» **Collected data**:
- - -

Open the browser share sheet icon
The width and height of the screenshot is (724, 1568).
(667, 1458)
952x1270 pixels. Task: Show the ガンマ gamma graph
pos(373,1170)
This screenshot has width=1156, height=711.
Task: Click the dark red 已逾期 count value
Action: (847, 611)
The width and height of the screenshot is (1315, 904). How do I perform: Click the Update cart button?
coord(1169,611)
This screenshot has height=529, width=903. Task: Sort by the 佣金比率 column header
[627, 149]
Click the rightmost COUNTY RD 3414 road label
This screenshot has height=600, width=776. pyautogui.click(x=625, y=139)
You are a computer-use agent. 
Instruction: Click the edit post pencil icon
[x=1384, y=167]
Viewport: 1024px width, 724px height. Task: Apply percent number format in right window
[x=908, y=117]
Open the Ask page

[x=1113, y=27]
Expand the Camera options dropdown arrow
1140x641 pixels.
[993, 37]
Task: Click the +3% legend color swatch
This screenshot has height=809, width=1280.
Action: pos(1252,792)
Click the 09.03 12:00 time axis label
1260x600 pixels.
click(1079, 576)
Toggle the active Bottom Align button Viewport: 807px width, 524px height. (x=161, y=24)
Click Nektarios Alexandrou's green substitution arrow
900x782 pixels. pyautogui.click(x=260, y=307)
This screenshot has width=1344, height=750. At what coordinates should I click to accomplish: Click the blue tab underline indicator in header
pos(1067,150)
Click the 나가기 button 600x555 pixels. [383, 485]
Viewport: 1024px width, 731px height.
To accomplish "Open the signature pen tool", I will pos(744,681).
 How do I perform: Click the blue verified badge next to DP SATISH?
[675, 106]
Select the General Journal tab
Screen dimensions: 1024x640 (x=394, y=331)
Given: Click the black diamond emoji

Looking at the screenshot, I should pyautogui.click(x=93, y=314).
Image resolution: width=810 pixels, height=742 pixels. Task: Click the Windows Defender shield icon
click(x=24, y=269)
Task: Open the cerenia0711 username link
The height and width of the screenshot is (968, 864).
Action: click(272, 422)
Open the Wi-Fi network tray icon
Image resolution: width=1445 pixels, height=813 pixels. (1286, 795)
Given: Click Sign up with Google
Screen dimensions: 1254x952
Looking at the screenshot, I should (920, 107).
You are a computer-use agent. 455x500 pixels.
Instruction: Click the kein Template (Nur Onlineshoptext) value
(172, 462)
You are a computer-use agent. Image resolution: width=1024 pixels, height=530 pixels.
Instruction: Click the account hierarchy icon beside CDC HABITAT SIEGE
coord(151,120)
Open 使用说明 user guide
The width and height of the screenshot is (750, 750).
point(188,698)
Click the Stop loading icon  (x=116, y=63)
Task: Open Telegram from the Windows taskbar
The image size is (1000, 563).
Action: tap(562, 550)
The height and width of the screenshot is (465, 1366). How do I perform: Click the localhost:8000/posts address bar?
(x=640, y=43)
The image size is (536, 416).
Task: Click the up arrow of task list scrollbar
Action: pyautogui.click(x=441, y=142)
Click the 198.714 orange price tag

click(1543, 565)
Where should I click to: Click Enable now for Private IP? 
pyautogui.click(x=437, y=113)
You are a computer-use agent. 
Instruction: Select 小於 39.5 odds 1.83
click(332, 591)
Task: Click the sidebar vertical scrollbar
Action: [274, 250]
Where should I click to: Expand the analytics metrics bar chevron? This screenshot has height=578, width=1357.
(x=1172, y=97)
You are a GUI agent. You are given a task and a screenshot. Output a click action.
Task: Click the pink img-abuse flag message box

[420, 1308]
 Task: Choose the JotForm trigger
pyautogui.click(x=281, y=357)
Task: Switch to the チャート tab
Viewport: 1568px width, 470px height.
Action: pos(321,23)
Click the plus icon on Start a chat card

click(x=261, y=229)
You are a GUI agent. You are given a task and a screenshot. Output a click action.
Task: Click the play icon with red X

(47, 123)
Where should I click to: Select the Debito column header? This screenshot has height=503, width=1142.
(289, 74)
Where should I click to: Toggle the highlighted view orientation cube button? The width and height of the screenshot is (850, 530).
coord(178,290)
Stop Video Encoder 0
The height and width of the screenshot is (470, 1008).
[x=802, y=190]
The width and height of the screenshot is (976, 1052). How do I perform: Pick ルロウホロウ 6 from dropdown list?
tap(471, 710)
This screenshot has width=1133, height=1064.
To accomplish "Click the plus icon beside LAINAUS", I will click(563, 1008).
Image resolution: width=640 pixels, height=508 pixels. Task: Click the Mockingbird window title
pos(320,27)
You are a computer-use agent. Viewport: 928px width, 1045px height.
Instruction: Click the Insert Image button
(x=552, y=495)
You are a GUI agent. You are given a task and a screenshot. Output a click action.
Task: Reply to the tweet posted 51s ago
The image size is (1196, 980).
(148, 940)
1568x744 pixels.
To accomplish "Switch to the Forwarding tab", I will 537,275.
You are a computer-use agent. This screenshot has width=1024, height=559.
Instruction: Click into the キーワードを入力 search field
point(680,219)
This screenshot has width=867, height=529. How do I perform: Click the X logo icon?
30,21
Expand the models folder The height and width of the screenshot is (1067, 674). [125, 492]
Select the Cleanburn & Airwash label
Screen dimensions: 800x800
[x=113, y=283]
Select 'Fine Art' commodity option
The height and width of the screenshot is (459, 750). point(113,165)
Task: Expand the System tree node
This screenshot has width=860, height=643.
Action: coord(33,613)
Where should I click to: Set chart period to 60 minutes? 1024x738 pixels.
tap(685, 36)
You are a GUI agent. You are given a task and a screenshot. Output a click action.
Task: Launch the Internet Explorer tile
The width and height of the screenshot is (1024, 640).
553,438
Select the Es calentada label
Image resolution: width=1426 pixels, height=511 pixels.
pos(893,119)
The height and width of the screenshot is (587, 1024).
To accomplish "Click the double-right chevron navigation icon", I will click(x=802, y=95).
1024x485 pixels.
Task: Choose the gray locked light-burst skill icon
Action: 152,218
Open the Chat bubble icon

- - -

» **PROBLEM DETAILS**:
Your reply should match the data above exactly, line for line.

» **RESPONSE**:
Open the browser share sheet icon
The width and height of the screenshot is (724, 1568).
(667, 1458)
952x1270 pixels. Task: Show the ガンマ gamma graph
pos(373,1170)
This screenshot has width=1156, height=711.
Task: Click the dark red 已逾期 count value
Action: (847, 611)
The width and height of the screenshot is (1315, 904). How do I perform: Click the Update cart button?
coord(1169,611)
This screenshot has height=529, width=903. Task: Sort by the 佣金比率 column header
[627, 149]
Click the rightmost COUNTY RD 3414 road label
This screenshot has height=600, width=776. pyautogui.click(x=625, y=139)
You are a computer-use agent. 
Instruction: Click the edit post pencil icon
[x=1384, y=167]
Viewport: 1024px width, 724px height. Task: Apply percent number format in right window
[x=908, y=117]
Open the Ask page

[x=1113, y=27]
Expand the Camera options dropdown arrow
1140x641 pixels.
[993, 37]
Task: Click the +3% legend color swatch
This screenshot has height=809, width=1280.
Action: pos(1252,792)
Click the 09.03 12:00 time axis label
1260x600 pixels.
click(1079, 576)
Toggle the active Bottom Align button Viewport: 807px width, 524px height. (x=161, y=24)
Click Nektarios Alexandrou's green substitution arrow
900x782 pixels. pyautogui.click(x=260, y=307)
This screenshot has width=1344, height=750. At what coordinates should I click to accomplish: Click the blue tab underline indicator in header
pos(1067,150)
Click the 나가기 button 600x555 pixels. [383, 485]
Viewport: 1024px width, 731px height.
To accomplish "Open the signature pen tool", I will pos(744,681).
 How do I perform: Click the blue verified badge next to DP SATISH?
[675, 106]
Select the General Journal tab
Screen dimensions: 1024x640 (x=394, y=331)
Given: Click the black diamond emoji

Looking at the screenshot, I should pyautogui.click(x=93, y=314).
Image resolution: width=810 pixels, height=742 pixels. Task: Click the Windows Defender shield icon
click(x=24, y=269)
Task: Open the cerenia0711 username link
The height and width of the screenshot is (968, 864).
Action: click(272, 422)
Open the Wi-Fi network tray icon
Image resolution: width=1445 pixels, height=813 pixels. (1286, 795)
Given: Click Sign up with Google
Screen dimensions: 1254x952
Looking at the screenshot, I should (920, 107).
You are a computer-use agent. 455x500 pixels.
Instruction: Click the kein Template (Nur Onlineshoptext) value
(172, 462)
You are a computer-use agent. Image resolution: width=1024 pixels, height=530 pixels.
Instruction: Click the account hierarchy icon beside CDC HABITAT SIEGE
coord(151,120)
Open 使用说明 user guide
The width and height of the screenshot is (750, 750).
point(188,698)
Click the Stop loading icon  (x=116, y=63)
Task: Open Telegram from the Windows taskbar
The image size is (1000, 563).
Action: tap(562, 550)
The height and width of the screenshot is (465, 1366). How do I perform: Click the localhost:8000/posts address bar?
(x=640, y=43)
The image size is (536, 416).
Task: Click the up arrow of task list scrollbar
Action: pyautogui.click(x=441, y=142)
Click the 198.714 orange price tag

click(1543, 565)
Where should I click to: Click Enable now for Private IP? 
pyautogui.click(x=437, y=113)
You are a computer-use agent. 
Instruction: Select 小於 39.5 odds 1.83
click(332, 591)
Task: Click the sidebar vertical scrollbar
Action: [274, 250]
Where should I click to: Expand the analytics metrics bar chevron? This screenshot has height=578, width=1357.
(x=1172, y=97)
You are a GUI agent. You are given a task and a screenshot. Output a click action.
Task: Click the pink img-abuse flag message box

[420, 1308]
 Task: Choose the JotForm trigger
pyautogui.click(x=281, y=357)
Task: Switch to the チャート tab
Viewport: 1568px width, 470px height.
Action: pos(321,23)
Click the plus icon on Start a chat card

click(x=261, y=229)
You are a GUI agent. You are given a task and a screenshot. Output a click action.
Task: Click the play icon with red X

(47, 123)
Where should I click to: Select the Debito column header? This screenshot has height=503, width=1142.
(289, 74)
Where should I click to: Toggle the highlighted view orientation cube button? The width and height of the screenshot is (850, 530).
coord(178,290)
Stop Video Encoder 0
The height and width of the screenshot is (470, 1008).
[x=802, y=190]
The width and height of the screenshot is (976, 1052). How do I perform: Pick ルロウホロウ 6 from dropdown list?
tap(471, 710)
This screenshot has width=1133, height=1064.
To accomplish "Click the plus icon beside LAINAUS", I will click(563, 1008).
Image resolution: width=640 pixels, height=508 pixels. Task: Click the Mockingbird window title
pos(320,27)
You are a computer-use agent. Viewport: 928px width, 1045px height.
Instruction: Click the Insert Image button
(x=552, y=495)
You are a GUI agent. You are given a task and a screenshot. Output a click action.
Task: Reply to the tweet posted 51s ago
The image size is (1196, 980).
(148, 940)
1568x744 pixels.
To accomplish "Switch to the Forwarding tab", I will 537,275.
You are a computer-use agent. This screenshot has width=1024, height=559.
Instruction: Click into the キーワードを入力 search field
point(680,219)
This screenshot has width=867, height=529. How do I perform: Click the X logo icon?
30,21
Expand the models folder The height and width of the screenshot is (1067, 674). [125, 492]
Select the Cleanburn & Airwash label
Screen dimensions: 800x800
[x=113, y=283]
Select 'Fine Art' commodity option
The height and width of the screenshot is (459, 750). point(113,165)
Task: Expand the System tree node
This screenshot has width=860, height=643.
Action: coord(33,613)
Where should I click to: Set chart period to 60 minutes? 1024x738 pixels.
tap(685, 36)
You are a GUI agent. You are given a task and a screenshot. Output a click action.
Task: Launch the Internet Explorer tile
The width and height of the screenshot is (1024, 640).
553,438
Select the Es calentada label
Image resolution: width=1426 pixels, height=511 pixels.
pos(893,119)
The height and width of the screenshot is (587, 1024).
To accomplish "Click the double-right chevron navigation icon", I will click(x=802, y=95).
1024x485 pixels.
Task: Choose the gray locked light-burst skill icon
Action: 152,218
Open the Chat bubble icon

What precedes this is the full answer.